9

I have a BTRFS RAID-1 filesystem with 2 legs. One disk needs to be replaced because of re-occuring read errors.

Thus, the plan is:

  1. add a 3rd leg -> result should be: 3 way mirror
  2. remove the faulty disk -> result should be: 2 way mirror

Thus, I did following steps:

btrfs dev add /dev/new_device /mnt/foo
btrfs balance /mnt/foo

I assume that btrfs does the right thing, i.e. create a 3 way mirror.

The alternative would be to use a balance filter, I guess. But since the filesystem already is a RAID-1 one, that shouldn't be necessary?
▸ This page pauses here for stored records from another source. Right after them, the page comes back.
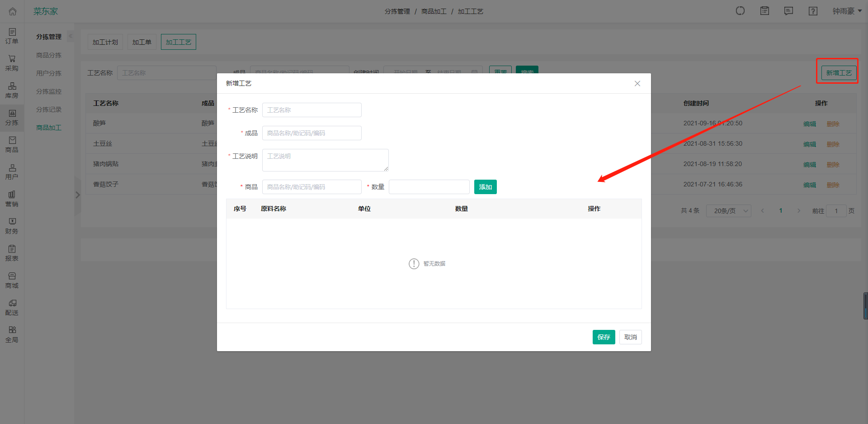
Task: Close the 新增工艺 dialog with X
Action: coord(637,84)
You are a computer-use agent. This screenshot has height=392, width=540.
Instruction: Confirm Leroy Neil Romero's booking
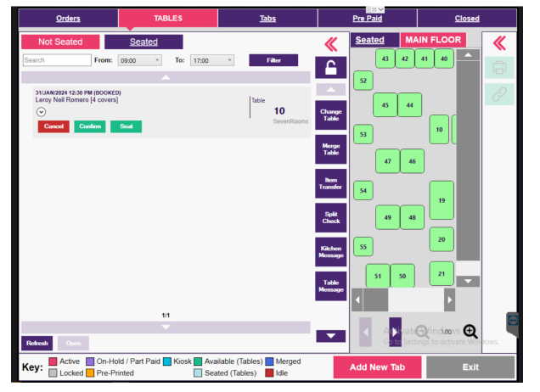(x=89, y=126)
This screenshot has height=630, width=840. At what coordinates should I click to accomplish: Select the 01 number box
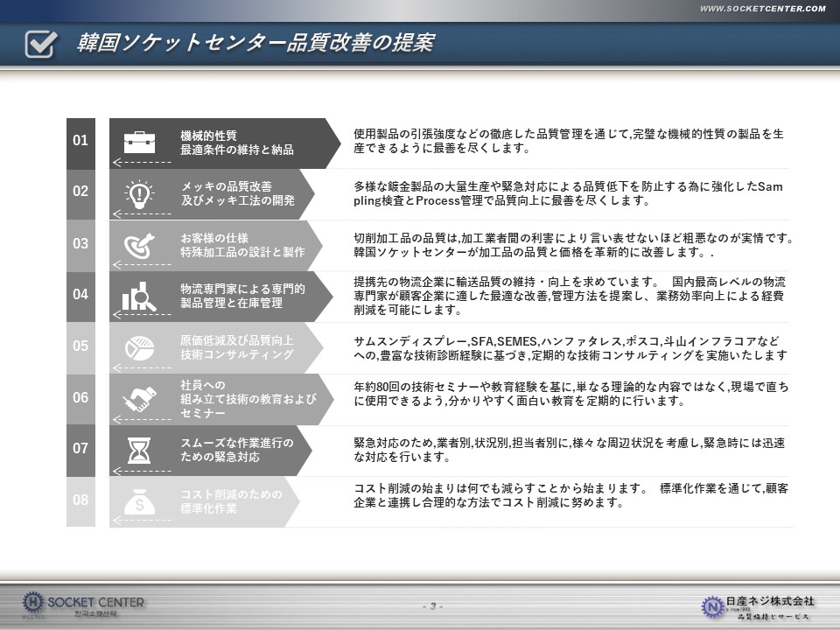pyautogui.click(x=81, y=141)
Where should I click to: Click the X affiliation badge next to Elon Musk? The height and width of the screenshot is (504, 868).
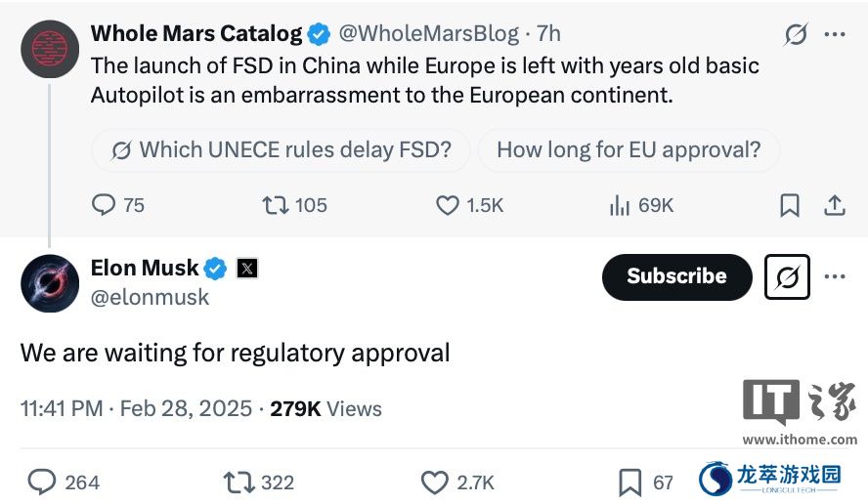tap(247, 269)
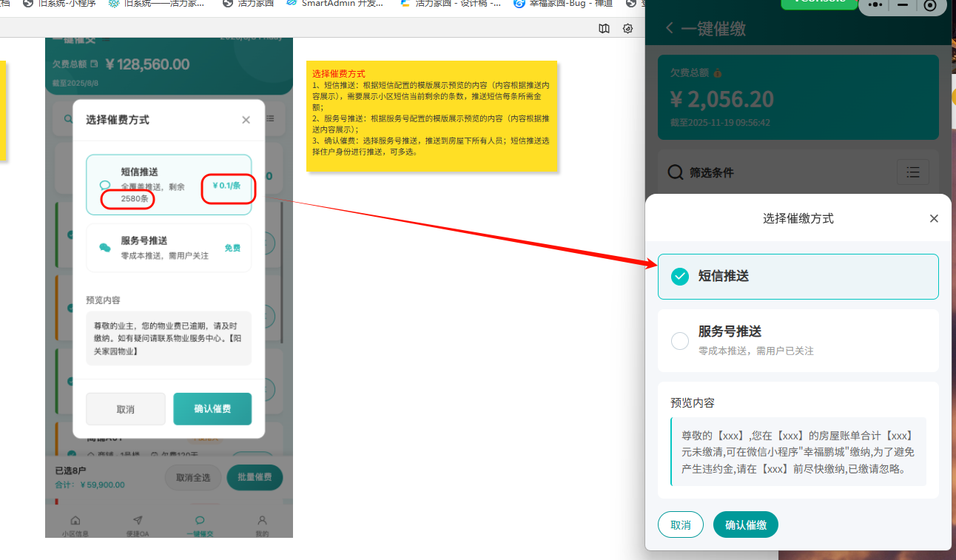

I am a bit concerned because a btrfs fi show prints this:

Before balance start:

    Total devices 3 FS bytes used 2.15TiB
    devid    1 size 2.73TiB used 2.16TiB path /dev/left
    devid    2 size 2.73TiB used 2.16TiB path /dev/right
    devid    3 size 2.73TiB used 0.00B path /dev/new_device

During balancing:

    Total devices 3 FS bytes used 2.15TiB
    devid    1 size 2.73TiB used 1.93TiB path /dev/left
    devid    2 size 2.73TiB used 1.93TiB path /dev/right
    devid    3 size 2.73TiB used 458.03GiB path /dev/new_device

I mean, this looks like btrfs balances one half of the existing RAID-1 group to a single disk ... right?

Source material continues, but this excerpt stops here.